Temperature outside is directly proportional to the amount of solder vapor I inhale.
There was some prototyping area on the speakjet, so all the connections were routed through here.
That about does it for a hardware overview; software from here on out. The reason the glove you see is Version 1 is because so much time was spent getting the hardware together and reliable, the software is not as robust as a daily use version. Don’t get me wrong, this thing can work fine and dandy, but there’s some improvements I would like to make. Let’s start from the top of what V.1 is, and then I’ll discuss future improvements.
Sensor data comes in and, due in no small part to how they are attached, are pretty free of movement artifacts; the data is pretty reliable and consistent, only a simple low pass filter is used to just take an exponential moving average of the data. Mechanically, the sensors are attached to the glove through the use of small metal brackets made with garden wire (this too forever…) or with button snaps like you’d find on clothing (hey, we are dealing with a glove here). This allowed the flex sensors to remain fixed at their base and slide through the brackets, but also allowed the stretchiness of the glove to act as the spring–and the user’s hand as the damper–in a simple spring-mass-damper system. Fancy words for, “I sewed things on to a stretchy glove. And the glove was on my hand at the time.”
Future posts: making brackets. sewing. sewing with your off hand.

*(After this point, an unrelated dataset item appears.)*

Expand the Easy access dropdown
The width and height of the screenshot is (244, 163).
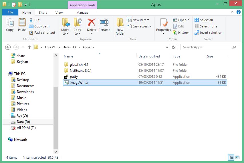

After the sensor data comes in and is converted to digital values through the Arduino’s on board ADC, and is slightly filtered, it gets formatted into a simple state matrix: 5 values for the flex sensors, 3 for each axis of the accelerometer. This state matrix gets run through a Naive Bayesian Classifier whenever the state has stabilized, i.e. the user has performed a gesture/letter and holds that position for a specified amount of time. This delay signals the microprocessor to compute the most likely gesture that has just been performed based on the current state of the sensor data out of a list of possible gestures that the Arduino knows about. Because I have no idea what I’m doing when it comes to ASL, I configured the delay to be 2 seconds for myself. Gimme a break, I learned cello on weekends, not ASL.
After the classifier has done its duty, the Arduino takes the gesture of what it thinks to have just been done, and looks it up in it’s dictionary–for us, this was the alphabet and like 10 words, due to memory constraints. The recognizable gestures corresponded to entries in it’s recognition dictionary, which translated between the gesture to the requisite phonetic commands for the Speakjet. These phonetics get sent to the Speakjet chip, and a freakishly robotic voice then says the word. Hey, they included a volume dial thankfully.
So some optimizations included using letter frequencies in the classifier (an ‘e’ is more likely to show up than a ‘z’), and code was optimized for performance; it’s pretty slick how much a 16MHz processor can do. While there were more optimizations that could be done (e.g. letter frequency based on the previous letter), it just was not worth it. The Bayesian Classifier is very limited in capability, but great for a proof-of-concept.
Thus, for Version 2, I’ve got Hidden Markov Models planned and the Arduino Mega will be a “training” unit (both for the user, and the HMM), and I want to miniaturize it to an Arduino Pro Mini. HMM’s are awesome for identifying things that can’t be observed directly; they are frequently used for speech recognition. But yeah, things to do things to do. I’ll revise this article shortly, as its level of ‘snarky’ is probably too high.